(AVAILABLE RECORDS)

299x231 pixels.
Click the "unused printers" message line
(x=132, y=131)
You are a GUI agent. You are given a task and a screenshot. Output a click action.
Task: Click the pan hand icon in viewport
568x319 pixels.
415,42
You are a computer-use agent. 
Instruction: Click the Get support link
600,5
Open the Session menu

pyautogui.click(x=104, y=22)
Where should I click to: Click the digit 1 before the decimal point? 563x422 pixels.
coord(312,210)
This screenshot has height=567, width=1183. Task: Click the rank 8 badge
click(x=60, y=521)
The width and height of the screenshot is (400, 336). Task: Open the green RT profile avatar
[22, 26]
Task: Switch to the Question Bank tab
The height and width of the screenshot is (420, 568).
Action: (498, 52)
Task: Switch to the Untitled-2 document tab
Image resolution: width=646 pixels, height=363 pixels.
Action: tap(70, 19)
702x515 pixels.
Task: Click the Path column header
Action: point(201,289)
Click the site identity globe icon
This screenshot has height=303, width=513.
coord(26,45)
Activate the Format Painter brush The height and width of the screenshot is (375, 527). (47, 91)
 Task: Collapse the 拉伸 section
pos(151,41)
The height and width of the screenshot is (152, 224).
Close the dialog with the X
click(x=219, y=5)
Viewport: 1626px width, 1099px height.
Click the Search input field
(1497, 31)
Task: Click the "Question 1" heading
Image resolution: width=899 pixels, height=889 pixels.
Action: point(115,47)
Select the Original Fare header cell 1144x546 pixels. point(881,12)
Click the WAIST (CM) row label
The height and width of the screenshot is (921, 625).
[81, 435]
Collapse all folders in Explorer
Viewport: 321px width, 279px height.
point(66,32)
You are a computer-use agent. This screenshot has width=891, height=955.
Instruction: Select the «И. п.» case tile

(End AVAILABLE RECORDS)

## INSTRUCTIONS FOR THE TASK
Return every record above exactly as written.

## ANSWER TO THIS EXERCISE
299x231 pixels.
Click the "unused printers" message line
(x=132, y=131)
You are a GUI agent. You are given a task and a screenshot. Output a click action.
Task: Click the pan hand icon in viewport
568x319 pixels.
415,42
You are a computer-use agent. 
Instruction: Click the Get support link
600,5
Open the Session menu

pyautogui.click(x=104, y=22)
Where should I click to: Click the digit 1 before the decimal point? 563x422 pixels.
coord(312,210)
This screenshot has height=567, width=1183. Task: Click the rank 8 badge
click(x=60, y=521)
The width and height of the screenshot is (400, 336). Task: Open the green RT profile avatar
[22, 26]
Task: Switch to the Question Bank tab
The height and width of the screenshot is (420, 568).
Action: (498, 52)
Task: Switch to the Untitled-2 document tab
Image resolution: width=646 pixels, height=363 pixels.
Action: tap(70, 19)
702x515 pixels.
Task: Click the Path column header
Action: point(201,289)
Click the site identity globe icon
This screenshot has height=303, width=513.
coord(26,45)
Activate the Format Painter brush The height and width of the screenshot is (375, 527). (47, 91)
 Task: Collapse the 拉伸 section
pos(151,41)
The height and width of the screenshot is (152, 224).
Close the dialog with the X
click(x=219, y=5)
Viewport: 1626px width, 1099px height.
Click the Search input field
(1497, 31)
Task: Click the "Question 1" heading
Image resolution: width=899 pixels, height=889 pixels.
Action: point(115,47)
Select the Original Fare header cell 1144x546 pixels. point(881,12)
Click the WAIST (CM) row label
The height and width of the screenshot is (921, 625).
[81, 435]
Collapse all folders in Explorer
Viewport: 321px width, 279px height.
point(66,32)
You are a computer-use agent. This screenshot has width=891, height=955.
Instruction: Select the «И. п.» case tile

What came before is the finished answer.